Who cycles, how often, how far, and for what reasons? To answer those questions and understand the demographics of cycling, a 2020 study looked at bicycle use in 17 countries, including the U.S. Using data from the study, which Transport Reviews published, Velotric broke down the gender demographics of cycling around the world.
How many people ride varies widely by country, from 2% in the United Kingdom to 26% in the Netherlands, where cycling is more gender balanced. Finland, Germany, and Japan also have high percentages of bikers. The lowest percentages are in Brazil and the U.S., where only about 1% of people bike.
The cities with the highest percentage of cyclists are Amsterdam and Osaka, Japan, followed by Tokyo, Munich, and Nagoya, Japan. It is important to note the study's data separated people as strictly "men" and "women," and thus did not capture the full spectrum of gender identities within its results.
The levels of cycling in a given area are affected by such policies as creating safe bicycle lanes, installing bicycle racks, and connecting lanes to other modes of transportation, as well as the distance people must travel.
Cycling is a low-impact form of exercise, which makes it a sustainable means of physical fitness in the later stages of life, though whether people continue to cycle as they age differs from place to place. Older people who bicycle can continue to enjoy health benefits such as improved protection from the likelihood of stroke, heart attack, certain cancers, and other serious illnesses. Furthermore, getting cars off the streets can provide environmental benefits. If the average person traded a car ride for a bike ride just once daily, they would reduce their transportation-based CO2 footprint by 67%.
Continue reading to find out more about how the demographics of biking break down.
If you want to know how much a country encourages cyclists, look for the number of women pedaling down the street. The study in Transport Reviews found that countries with the highest number of women riders also had the highest number of cyclists overall.
Qualifying the degree to which a society can accommodate or even support women specifically in this regard is difficult. There is, however, some evidence that bike use and availability in some regions, such as Africa, can help turn the tide on poverty and lack of opportunity, according to research by World Bicycle Relief.

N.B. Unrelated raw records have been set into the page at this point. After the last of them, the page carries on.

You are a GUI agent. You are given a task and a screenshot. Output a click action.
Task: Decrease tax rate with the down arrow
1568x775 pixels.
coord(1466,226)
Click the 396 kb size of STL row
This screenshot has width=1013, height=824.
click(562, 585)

According to the Transport Reviews study, societal markers such as women being disproportionately burdened with household labor and having a higher likelihood of frequently bicycling for noncommute-oriented reasons are contributing factors.
These insights don't necessarily suggest that some countries are more "women-friendly" when it comes to bicycling than others. But when cycling made up more than 7% of modes of transportation, women made as many trips as men and sometimes even more.

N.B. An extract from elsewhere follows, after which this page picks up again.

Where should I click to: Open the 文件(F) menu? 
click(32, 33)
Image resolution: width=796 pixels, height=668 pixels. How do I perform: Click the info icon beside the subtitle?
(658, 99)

Japanese women lead the way in the share of cycling, where some bicycle design accommodates shopping for groceries, ferrying children to school, and riding around a city in general. Japanese cities Osaka, Nagoya, and Tokyo had the highest proportion of cycle trips made by women.
While a contributing factor, the absence of U.S. women bicyclists relative to some other nations does not fully explain why Americans ranked low among all countries surveyed in the study.

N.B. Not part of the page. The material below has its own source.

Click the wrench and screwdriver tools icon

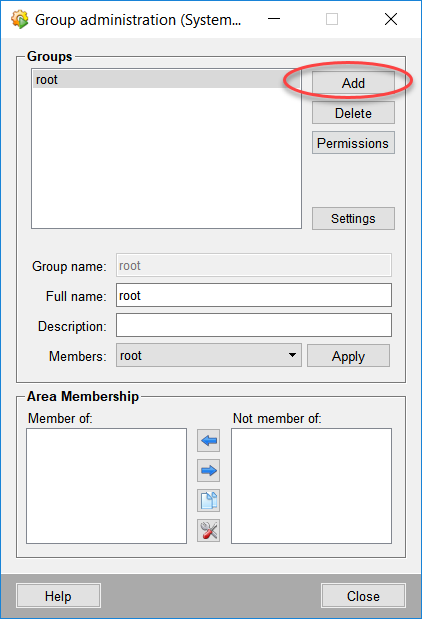click(208, 531)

As the coronavirus pandemic spurred more Americans to climb onto their bikes, some cities did help bolster the trend by adding bike lanes and other protective infrastructure. Still, at the same time, there have also been more accidents and deaths involving cyclists.
The number of preventable bicycle-related deaths rose 16% in 2020 and 44% in the last decade, reaching 1,260 avoidable deaths in 2020, according to the National Safety Council. The League of American Bicyclists has said the U.S. must do more to create safe and connected bicycle corridors.
The LBA culled data from the most recent Census Bureau American Community Survey and found that bike commuting has been steadily declining since 2014.
How long you continue to ride your bicycle can depend on where you live. The study found that cycling falls off dramatically in middle age in the U.K. and the U.S., but in the Netherlands, that drop begins only after age 70. Adults over 60 are underrepresented everywhere but do better where levels of cycling are high.
As for younger riders, U.S. workers ages 16 to 24 are more likely to ride to work, according to the Census Bureau. Approximately 1% of younger workers commuted by bicycle compared to 0.7% of workers ages 25 to 44 and 0.45% of those aged 45 and older. In general, the median age for women cyclists tends to be higher than the median age for all cyclists in the Eastern Hemisphere and lower than the median age for all cyclists in the Western Hemisphere.